Eppure, i giovani musicisti interessanti non mancano nemmeno oggi. Da qualche parte i nuovi De Andrè, Fossati, Battiato, Gaber, Ruggeri ci sono eccome. Il problema è, come sciorinato in precedenza, che manca il supporto adeguato che permetta loro di esprimersi e trovare spazi e collocazione.
La televisione è la principale fonte d’innesco di tale sciagurata inversione di tendenza rispetto al glorioso passato e non dobbiamo nascondercelo. Basti pensare che trasmissioni come “Musicultura” (kermesse per giovani talenti cantautorali) o “Gli occhi del musicista” nella quale si ripropongono temi legati alla grande musica italiana sono relegati dalla rai o in terza serata o addirittura obliati con eccezione dell’unica serata finale.

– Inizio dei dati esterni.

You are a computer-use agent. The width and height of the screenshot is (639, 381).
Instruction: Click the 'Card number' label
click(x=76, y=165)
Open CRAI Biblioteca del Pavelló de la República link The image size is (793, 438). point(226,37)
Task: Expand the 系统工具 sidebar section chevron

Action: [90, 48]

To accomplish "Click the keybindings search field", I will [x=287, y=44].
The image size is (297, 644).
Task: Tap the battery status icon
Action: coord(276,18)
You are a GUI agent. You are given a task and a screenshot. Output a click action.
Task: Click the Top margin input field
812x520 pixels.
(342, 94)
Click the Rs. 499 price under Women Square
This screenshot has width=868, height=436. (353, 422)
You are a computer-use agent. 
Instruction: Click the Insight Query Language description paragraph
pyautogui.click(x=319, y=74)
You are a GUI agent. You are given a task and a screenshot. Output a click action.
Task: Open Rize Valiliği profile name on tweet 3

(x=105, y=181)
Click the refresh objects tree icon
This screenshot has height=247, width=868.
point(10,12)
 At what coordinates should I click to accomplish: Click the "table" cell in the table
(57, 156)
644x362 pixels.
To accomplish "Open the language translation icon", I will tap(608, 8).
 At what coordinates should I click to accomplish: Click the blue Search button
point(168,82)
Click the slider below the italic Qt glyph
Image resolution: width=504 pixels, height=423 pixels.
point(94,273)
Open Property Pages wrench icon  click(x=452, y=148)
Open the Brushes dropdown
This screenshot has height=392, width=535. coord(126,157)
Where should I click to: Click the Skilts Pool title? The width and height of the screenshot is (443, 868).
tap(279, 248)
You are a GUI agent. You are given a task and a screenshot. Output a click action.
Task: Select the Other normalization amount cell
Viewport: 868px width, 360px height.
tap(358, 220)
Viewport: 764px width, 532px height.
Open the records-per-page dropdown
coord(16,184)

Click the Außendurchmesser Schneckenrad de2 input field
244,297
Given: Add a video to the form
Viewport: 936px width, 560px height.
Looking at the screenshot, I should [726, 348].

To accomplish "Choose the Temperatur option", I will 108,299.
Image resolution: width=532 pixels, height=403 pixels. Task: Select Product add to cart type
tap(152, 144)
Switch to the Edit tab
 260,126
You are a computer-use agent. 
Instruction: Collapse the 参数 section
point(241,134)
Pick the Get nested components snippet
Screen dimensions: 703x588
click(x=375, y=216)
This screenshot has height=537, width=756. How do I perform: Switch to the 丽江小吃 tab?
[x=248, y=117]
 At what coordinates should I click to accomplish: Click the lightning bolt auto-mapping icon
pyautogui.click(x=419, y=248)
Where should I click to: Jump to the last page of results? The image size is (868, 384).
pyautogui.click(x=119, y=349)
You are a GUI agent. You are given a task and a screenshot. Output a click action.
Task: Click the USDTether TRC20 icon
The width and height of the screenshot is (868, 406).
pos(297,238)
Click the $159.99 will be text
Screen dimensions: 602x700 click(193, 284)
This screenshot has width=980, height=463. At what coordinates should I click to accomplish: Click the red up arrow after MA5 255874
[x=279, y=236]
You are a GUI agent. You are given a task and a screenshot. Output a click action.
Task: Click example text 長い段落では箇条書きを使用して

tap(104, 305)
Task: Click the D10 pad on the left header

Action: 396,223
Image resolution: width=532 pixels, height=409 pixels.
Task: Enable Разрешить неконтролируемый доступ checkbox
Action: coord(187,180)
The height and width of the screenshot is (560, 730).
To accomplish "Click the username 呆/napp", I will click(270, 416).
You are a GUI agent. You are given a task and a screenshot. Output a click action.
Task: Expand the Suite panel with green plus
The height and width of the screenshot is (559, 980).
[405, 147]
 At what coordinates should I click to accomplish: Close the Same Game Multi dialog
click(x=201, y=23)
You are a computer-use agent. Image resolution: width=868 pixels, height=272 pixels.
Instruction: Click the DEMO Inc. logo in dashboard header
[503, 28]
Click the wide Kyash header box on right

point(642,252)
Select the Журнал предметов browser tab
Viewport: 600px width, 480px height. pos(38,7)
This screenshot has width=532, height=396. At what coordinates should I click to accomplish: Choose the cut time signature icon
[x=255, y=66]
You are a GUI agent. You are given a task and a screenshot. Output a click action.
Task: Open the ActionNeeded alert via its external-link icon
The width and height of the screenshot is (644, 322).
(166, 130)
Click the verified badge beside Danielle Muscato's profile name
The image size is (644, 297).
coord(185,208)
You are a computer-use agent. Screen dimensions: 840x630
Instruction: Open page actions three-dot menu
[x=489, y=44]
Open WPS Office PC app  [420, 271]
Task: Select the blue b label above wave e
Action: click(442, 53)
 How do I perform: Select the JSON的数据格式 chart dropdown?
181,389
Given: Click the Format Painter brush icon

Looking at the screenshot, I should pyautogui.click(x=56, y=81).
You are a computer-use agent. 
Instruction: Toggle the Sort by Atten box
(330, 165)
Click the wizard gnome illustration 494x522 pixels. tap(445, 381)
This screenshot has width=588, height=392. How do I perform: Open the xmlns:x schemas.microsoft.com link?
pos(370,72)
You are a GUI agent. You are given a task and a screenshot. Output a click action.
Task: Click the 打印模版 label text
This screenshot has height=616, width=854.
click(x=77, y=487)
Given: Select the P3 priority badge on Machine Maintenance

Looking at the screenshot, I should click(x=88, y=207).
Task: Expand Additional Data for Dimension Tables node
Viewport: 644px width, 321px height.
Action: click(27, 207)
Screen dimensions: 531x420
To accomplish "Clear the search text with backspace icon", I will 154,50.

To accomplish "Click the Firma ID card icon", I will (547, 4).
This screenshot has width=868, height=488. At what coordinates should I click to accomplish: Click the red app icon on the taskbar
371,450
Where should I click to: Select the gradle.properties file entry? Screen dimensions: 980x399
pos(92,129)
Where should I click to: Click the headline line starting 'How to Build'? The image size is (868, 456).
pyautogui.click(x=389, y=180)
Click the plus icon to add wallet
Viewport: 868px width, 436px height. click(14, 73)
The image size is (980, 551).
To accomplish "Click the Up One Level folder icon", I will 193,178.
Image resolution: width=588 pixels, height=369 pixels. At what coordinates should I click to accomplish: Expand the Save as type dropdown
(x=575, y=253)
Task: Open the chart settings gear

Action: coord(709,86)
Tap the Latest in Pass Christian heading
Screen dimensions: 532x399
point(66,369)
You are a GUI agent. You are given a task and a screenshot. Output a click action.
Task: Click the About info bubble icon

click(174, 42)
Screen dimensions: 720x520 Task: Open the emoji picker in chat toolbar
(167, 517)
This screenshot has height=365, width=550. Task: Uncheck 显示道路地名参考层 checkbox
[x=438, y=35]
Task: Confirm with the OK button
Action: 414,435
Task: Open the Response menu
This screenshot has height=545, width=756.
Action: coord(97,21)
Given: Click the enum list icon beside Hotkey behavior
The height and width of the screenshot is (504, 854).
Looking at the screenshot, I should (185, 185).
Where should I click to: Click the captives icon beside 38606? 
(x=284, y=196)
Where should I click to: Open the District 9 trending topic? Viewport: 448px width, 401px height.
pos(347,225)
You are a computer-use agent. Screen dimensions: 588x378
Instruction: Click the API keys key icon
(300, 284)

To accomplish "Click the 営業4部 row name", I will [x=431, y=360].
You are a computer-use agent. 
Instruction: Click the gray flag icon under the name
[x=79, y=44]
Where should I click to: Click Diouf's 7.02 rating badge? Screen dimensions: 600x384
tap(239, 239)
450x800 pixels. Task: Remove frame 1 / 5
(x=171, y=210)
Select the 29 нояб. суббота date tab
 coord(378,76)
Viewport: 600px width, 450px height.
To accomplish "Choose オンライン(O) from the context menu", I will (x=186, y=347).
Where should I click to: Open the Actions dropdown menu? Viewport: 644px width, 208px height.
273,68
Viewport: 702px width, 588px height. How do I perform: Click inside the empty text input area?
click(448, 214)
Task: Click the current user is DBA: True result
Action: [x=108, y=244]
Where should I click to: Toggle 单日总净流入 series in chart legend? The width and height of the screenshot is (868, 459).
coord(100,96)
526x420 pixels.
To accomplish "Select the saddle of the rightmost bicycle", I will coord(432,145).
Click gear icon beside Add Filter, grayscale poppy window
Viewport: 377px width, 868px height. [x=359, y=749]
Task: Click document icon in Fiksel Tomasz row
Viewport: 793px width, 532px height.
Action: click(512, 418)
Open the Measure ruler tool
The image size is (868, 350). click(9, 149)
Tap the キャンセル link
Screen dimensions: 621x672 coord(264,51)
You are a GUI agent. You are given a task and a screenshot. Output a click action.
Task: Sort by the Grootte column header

Di contro, assistiamo ogni anno alla decadenza irreversibile di quello che una volta era il festival della canzone italiana e che le ultime direzioni artistiche degli scorsi anni ha avuto il definitivo tracollo qualitativo.
Questa tendenza negativa viene seguita anche in molti concerti nelle piazze delle nostre città; basti pensare che molti amministratori chiamano non la gente di qualità (che per inciso ha anche cachet più contenuti) ma gli analfabeti funzionali che, però, hanno milioni di like o visualizzazioni sulle piattaforme digitali.
Cosa, dunque, possiamo aspettarci dalle nuove generazioni se molti amministratori (non tutti per fortuna) ragionano pensando al ritorno in tema di voti giovanili piuttosto che provare ad educare la propria cittadinanza adolescenziale?
Al termine di questa analisi che non si appalesa nichilista ma semplicemente realista, una domanda sorge spontanea. Esiste la possibilità di invertire la tendenza e provare ad ipotizzare una nuova rivoluzione che riporti la qualità musicale nella nostra quotidianità? Lo confesso, sono pessimista a riguardo, se estendo il ragionamento in termini assoluti, ma una cosa ognuno di noi, nel proprio piccolo, credo possa farla: trasmettere l’amore per il bello; prospettare il mondo musicale che molti ragazzi non conoscono e continuare ad avere fede nella Musica, quella con la M maiuscola.
Sì, perché la vera Musica un giorno si vendicherà.